The first Batgirl was one relationship Jason didn’t regret rekindling on his return to Gotham. Her tenure as a vigilante had barely overlapped with his as Robin, and so there existed no antecedent between them to twist and deride. She functioned merely as a dispassionate informant to the Red Hood, providing intel to him on the areas of the city that Batman couldn’t reach. Oracle was too much of a professional to dawdle on silly feelings or prospects of rejoining the family. 

“I caught the footage from the street below. I hate to say this, but I don’t think your card’s going to do her any good.” The clipped security film popped up on the inner monitor he had inside his helmet. It was from a street camera that looked up into the fourth floor of the apartment building. The foggy window glass cast a vaudeville-like curtain over the scene, with two figures gesticulating dramatically in the frame’s corner. Jason watched as one snatched up a knife. He closed the tab. 

“Maybe not, but Moore’s history of beating his wife will count for something.” 

“You’re suggesting premeditation?”

“Perhaps. They’ll probably plead to consider heat of passion. What is it?”

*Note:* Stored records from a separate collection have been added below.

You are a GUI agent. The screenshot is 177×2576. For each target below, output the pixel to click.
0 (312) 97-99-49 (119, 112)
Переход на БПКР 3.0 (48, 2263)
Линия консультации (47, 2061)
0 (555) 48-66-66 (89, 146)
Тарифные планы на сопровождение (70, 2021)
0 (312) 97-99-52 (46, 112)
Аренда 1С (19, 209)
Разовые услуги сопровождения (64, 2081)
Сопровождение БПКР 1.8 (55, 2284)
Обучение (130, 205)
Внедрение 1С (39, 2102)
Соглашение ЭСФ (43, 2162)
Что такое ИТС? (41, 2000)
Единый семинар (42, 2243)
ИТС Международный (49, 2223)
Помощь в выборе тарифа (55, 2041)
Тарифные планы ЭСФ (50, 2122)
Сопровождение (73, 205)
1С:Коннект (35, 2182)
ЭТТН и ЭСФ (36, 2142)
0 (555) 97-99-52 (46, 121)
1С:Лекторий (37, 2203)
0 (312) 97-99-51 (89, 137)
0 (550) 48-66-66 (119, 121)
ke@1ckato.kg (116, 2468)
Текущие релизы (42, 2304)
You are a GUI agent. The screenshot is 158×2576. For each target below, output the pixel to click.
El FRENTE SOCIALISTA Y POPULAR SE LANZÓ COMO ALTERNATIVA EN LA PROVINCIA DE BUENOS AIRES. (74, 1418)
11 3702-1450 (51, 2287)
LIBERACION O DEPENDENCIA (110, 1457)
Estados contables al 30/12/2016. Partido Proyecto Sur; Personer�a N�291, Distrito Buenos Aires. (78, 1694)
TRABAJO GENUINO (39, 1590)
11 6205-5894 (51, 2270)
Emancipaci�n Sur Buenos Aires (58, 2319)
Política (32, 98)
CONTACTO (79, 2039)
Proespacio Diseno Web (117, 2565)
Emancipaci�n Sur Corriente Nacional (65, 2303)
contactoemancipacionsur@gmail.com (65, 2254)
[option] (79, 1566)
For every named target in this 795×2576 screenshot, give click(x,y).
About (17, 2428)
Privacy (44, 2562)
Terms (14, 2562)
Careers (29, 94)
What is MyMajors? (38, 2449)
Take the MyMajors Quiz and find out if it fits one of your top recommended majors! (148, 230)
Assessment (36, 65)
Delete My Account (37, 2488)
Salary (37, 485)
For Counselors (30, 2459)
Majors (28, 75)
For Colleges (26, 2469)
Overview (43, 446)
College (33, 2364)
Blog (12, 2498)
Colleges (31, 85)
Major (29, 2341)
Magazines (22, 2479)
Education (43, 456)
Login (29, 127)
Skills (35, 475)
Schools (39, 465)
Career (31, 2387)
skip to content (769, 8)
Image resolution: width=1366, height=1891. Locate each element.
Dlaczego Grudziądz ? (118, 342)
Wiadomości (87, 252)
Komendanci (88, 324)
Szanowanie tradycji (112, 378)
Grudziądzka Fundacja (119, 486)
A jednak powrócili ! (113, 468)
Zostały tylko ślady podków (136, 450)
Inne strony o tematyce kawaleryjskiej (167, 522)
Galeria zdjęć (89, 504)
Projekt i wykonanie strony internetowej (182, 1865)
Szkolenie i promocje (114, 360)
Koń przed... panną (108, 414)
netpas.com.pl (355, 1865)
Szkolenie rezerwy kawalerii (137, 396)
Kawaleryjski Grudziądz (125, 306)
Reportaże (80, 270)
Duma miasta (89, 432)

“Nothing.” Barbara said. “I’ve just got four other counts of aggravated domestic violence on the record for this week. Three dead and one in critical condition. The perpetrators were all women.” She sent the police reports over. Jason took one look and whistled out a breath. They were penned in red ink, reserved only for abnormal death notes. That was saying something for Gotham.

“What is this, ‘Cell Block Tango?’” One woman had mauled her husband with a hand mixer.

“If Murderesses’ Row had a penchant for cruel and unusual punishments, maybe. It’s as if all the oppressed women in Gotham put it on their calendars to get revenge on their abusers this week.” 

Jason thought back to Susie’s state. It wasn’t uncommon for civilians to act dumb after committing first-degree murder, especially if it would help in testifying their innocence. Susie had looked like a specter, forced into the present only by his witnessing the crime. 

People often overlooked the disbelief that followed after committing a homicide. It was like not realizing there was a speed bump until you were already over it. Jason himself went into his first lesson of killing knowing the instructor’s history as a pedophile and sex trafficker; Talia al Ghul would not accept any less than maximal commitment to his studies. He’d planned the man’s execution meticulously, but still the garrote left a simian line in his brain that refused to disappear even weeks later. Jason learned from then on to wear gloves for every operation. 

Barbara seemed to be thinking the same thing as him. “The other women won’t talk. They’re practically catatonic.” 

“So you want me to see if I can get something out of Susie Moore.”

“She’s Crime Alley after all; more likely to have seen some shit and come out of it unscathed. And chances are she’ll talk to the Red Hood over— the police.” 

She tried to hide the small inflection beneath the transmission’s warbling frequencies. Jason’s eyes narrowed behind his mask. That meant only one thing. “Batman’s on the case.”

“... Him and Robin have been tracking the incidents.”

“I don’t work with Batman, Oracle.” 

She said tiredly, “I’m aware, Hood. You’ve made yourself very clear in that regard, as well as your stake on Crime Alley. That’s why I’m letting you know about it now instead of later.” 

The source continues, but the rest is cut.